From the form of the question, I'm guessing they've given you the formula for the sum of the first "n" whole numbers. I would either use the formula for the sum of the first "n" natural numbers (subtracting the sum up to n = 22 from the sum up to n = x, setting this difference equal to 72, and solving for x), or else just start counting from 23 on up. It's not like 72 is going to be hard to reach, starting with 23.

Just my thoughts....

Eliz.

 

[degreeplus]

Thanks! that reall helped

 

[soroban]

Hello, degreeplus!

Here's a direct method.

If the sum of the consecutive integers from -22 to \(\displaystyle x\), inclusive, is 72,
what is the value of \(\displaystyle x\)?

. . (A) 23 . . (B) 25 . . (C) 50 . . (D) 75 . . (E) 94

We have an arithmetic series: \(\displaystyle \,\underbrace{-22 \,-\,21 \,-\,20\,+\,\cdots\,-1}_{\text{22 terms}}\,+\,\underbrace{0\,+\,1\,+\,2\,+\,\cdots\,+\,x}_{\text{x+1 terms}}\)

. . with first term \(\displaystyle a\,=\,-22\), common difference \(\displaystyle d\,=\,1\), and \(\displaystyle n\:=\:x\,+\,23\) terms.


The sum of an arithmetic series is: \(\displaystyle \:S \;=\;\frac{n}{2}\cdot\left[2a\,+\,d(n\,-\,1)\right]\)

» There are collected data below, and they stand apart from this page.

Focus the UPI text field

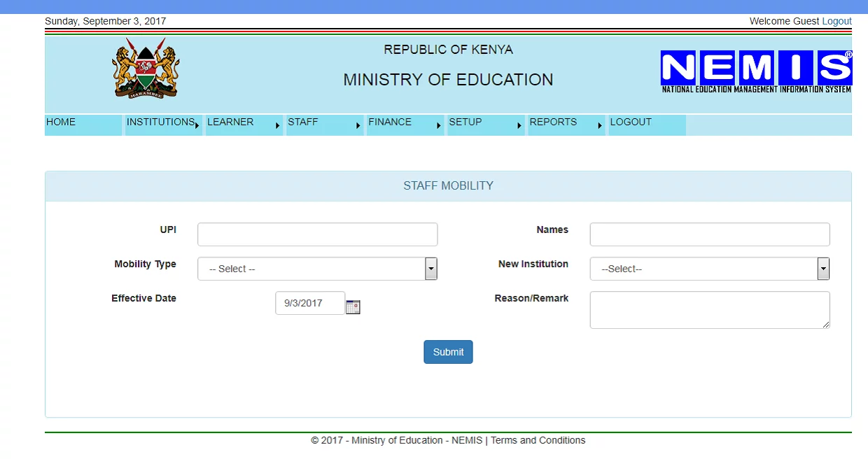[317, 234]
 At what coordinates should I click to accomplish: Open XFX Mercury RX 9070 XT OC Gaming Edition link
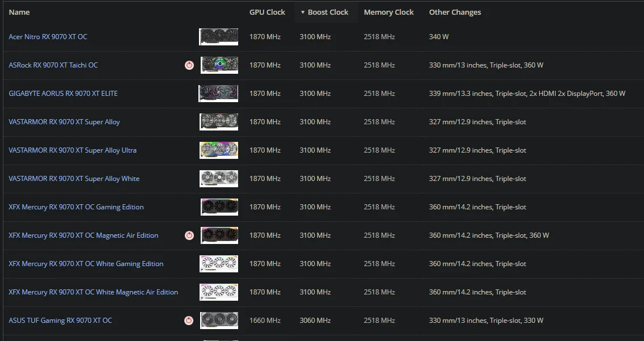pyautogui.click(x=76, y=207)
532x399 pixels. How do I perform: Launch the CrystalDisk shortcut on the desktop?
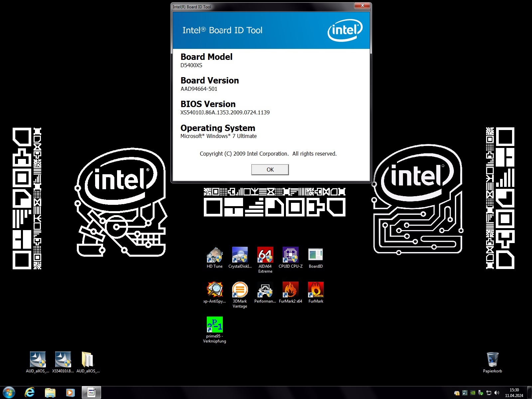(240, 255)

So we have: \(\displaystyle \:\frac{x\,+\,23}{2}\cdot\left[2(-22)\,+\,(1)(x\,+\,22)\right] \:=\:72\)

. . which simplifies to the quadratic: \(\displaystyle \:x^2\,+\,x\,-\,650\:=\:0\)

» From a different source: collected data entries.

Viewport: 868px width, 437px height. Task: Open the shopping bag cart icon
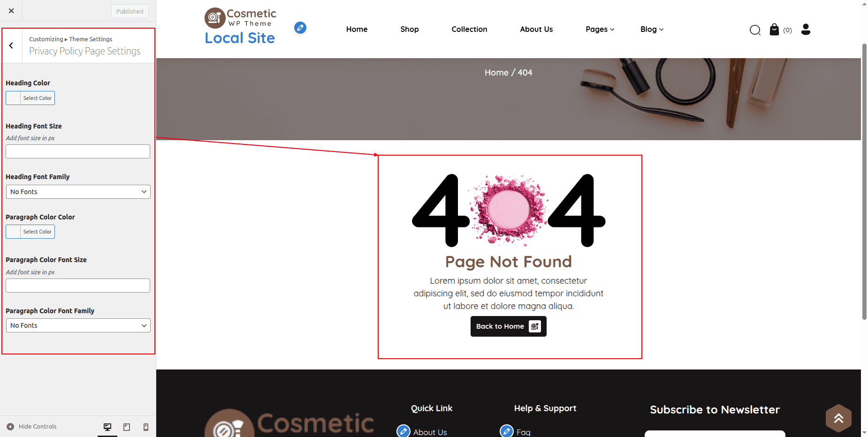point(774,30)
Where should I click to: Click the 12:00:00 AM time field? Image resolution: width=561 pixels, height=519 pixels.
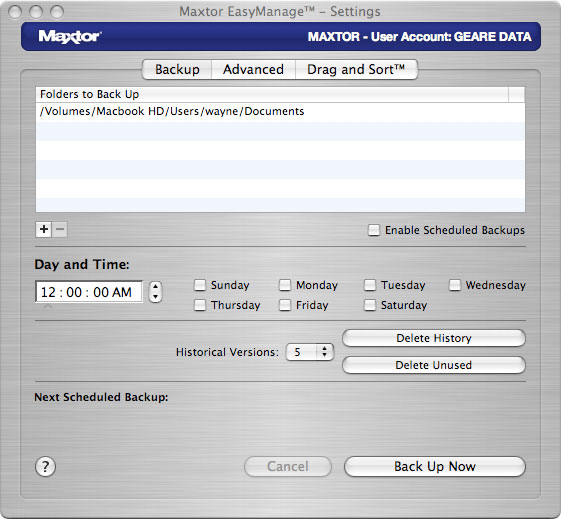pos(89,292)
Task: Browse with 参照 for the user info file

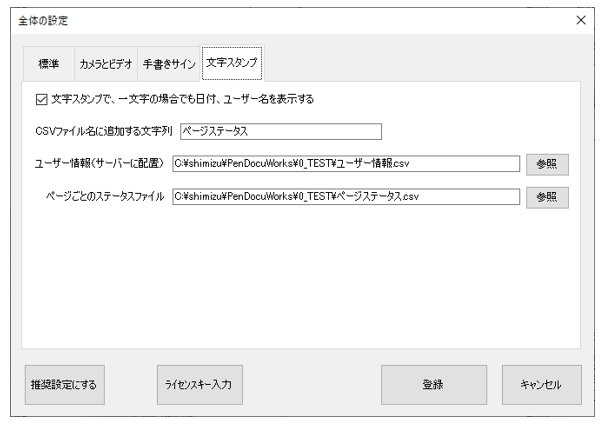Action: (x=547, y=164)
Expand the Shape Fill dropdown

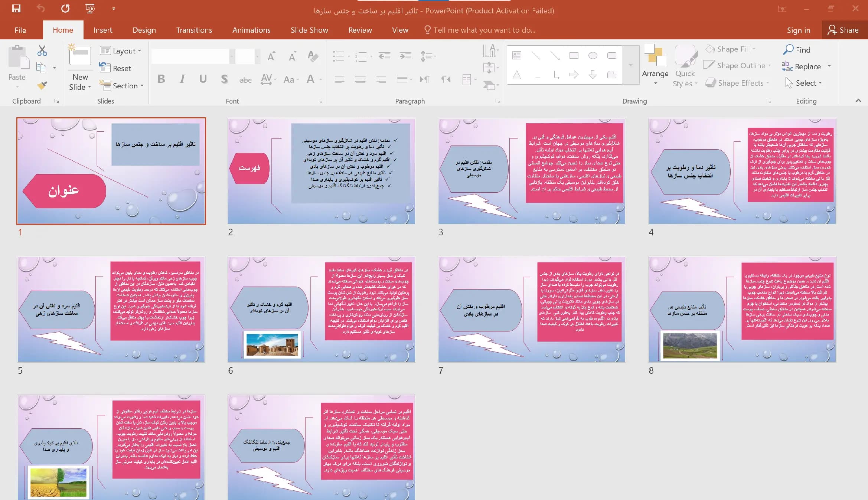click(x=731, y=49)
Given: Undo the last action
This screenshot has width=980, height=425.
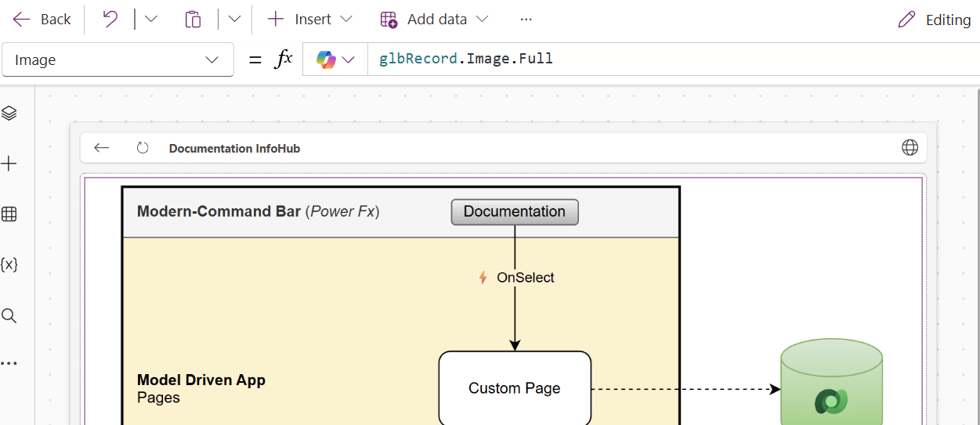Looking at the screenshot, I should pyautogui.click(x=110, y=20).
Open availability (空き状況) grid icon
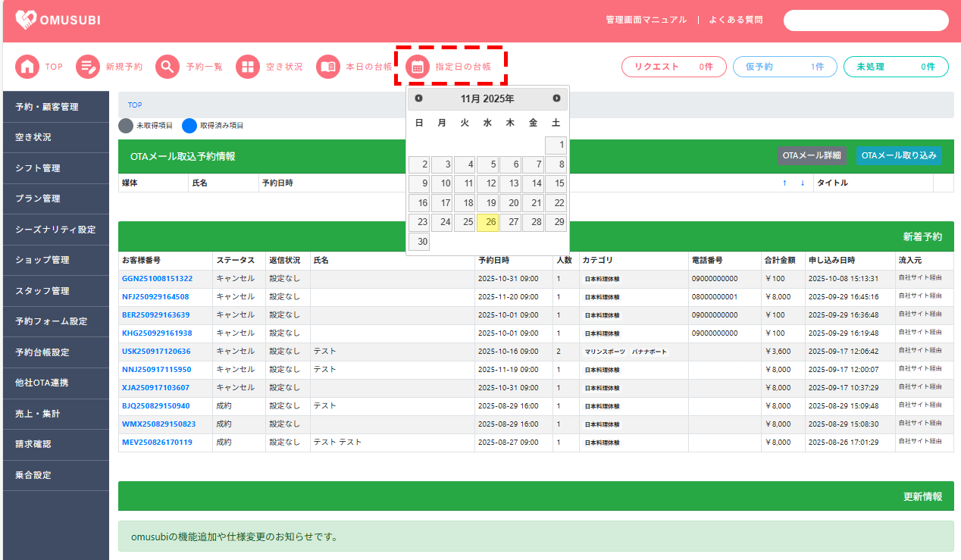Image resolution: width=961 pixels, height=560 pixels. pyautogui.click(x=248, y=67)
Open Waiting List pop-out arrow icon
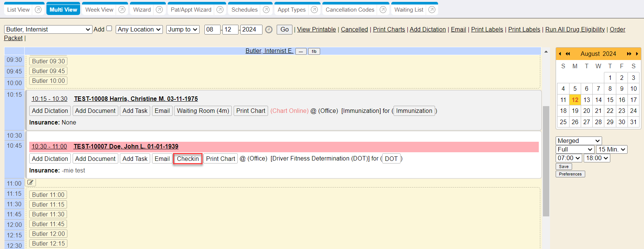 point(432,10)
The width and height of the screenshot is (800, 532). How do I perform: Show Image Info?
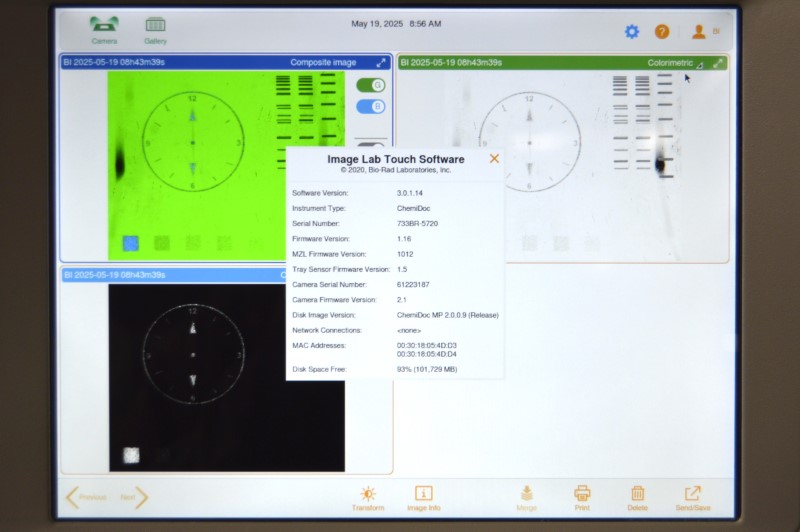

. . which factors: \(\displaystyle \x\,-\,25)(x\,+\,26)\:=\:0\)

. . and has roots: \(\displaystyle \:x\:=\:25,\,-26\)

Therefore: \(\displaystyle \:x\,=\,\)25

 

[Denis]

Well, since -22 to 22 = 0, then all we need is
3 consecutive numbers from 23: 23+24+25 = 72 :wink:

 

[TchrWill]

If the sum of the consecutive integers from -22 to x, inclusive, is 72, what is the value of x?

the way i solve it is time consuming and i need a way to solve quickly....

Alternatively

As pointed out by the other excellent responses, -22 to +22 cancel out and all you need is the sum of n consecutive integers starting with 23 that sum to 72.

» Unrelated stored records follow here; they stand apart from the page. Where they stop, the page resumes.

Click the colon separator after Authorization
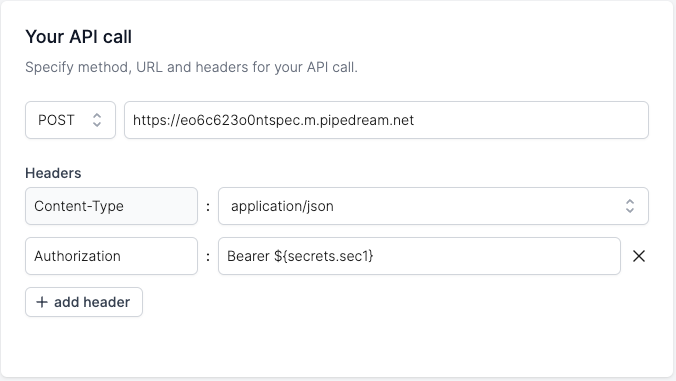This screenshot has height=381, width=676. pyautogui.click(x=208, y=257)
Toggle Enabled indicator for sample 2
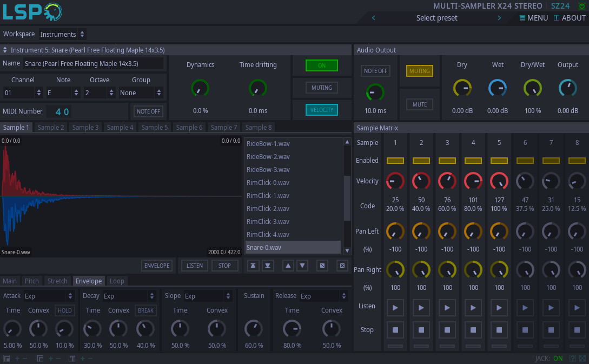This screenshot has width=589, height=364. pos(421,161)
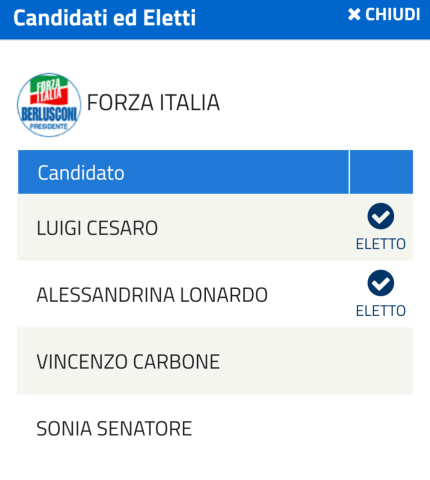Click the ELETTO label under Luigi Cesaro's checkmark
The image size is (430, 480).
click(381, 244)
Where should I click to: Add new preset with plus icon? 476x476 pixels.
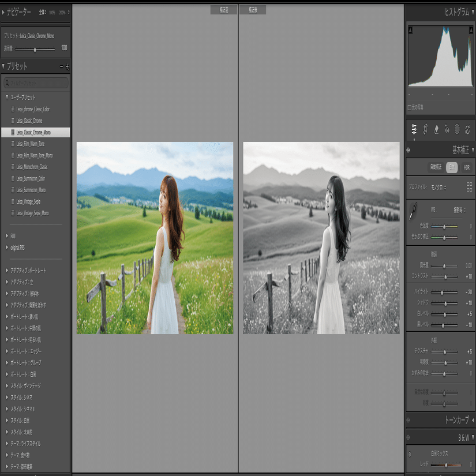tap(67, 66)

The sum, S, of a set of "n" consecutive numbers starting with a number other than one is given by
S = b(b + 1)/2 - a(a - 1)/2 "a" and "b" being the first and last numbers of the consecutive group.
This may also be written as
S = (b^2 + b - a^2 + a)/2 or
S = (a + b)(b - a + 1)/2

Therefore, S = (23 + b)(b - 22)/2 = 72 from which we get b^2 + b - 650 = 0.

b = [-1+/-sqrt(1 + 2600)]/2 or b = (-1 + 51).2 = 25 making the three nmbers 23, 24 and 25 which sum to 72.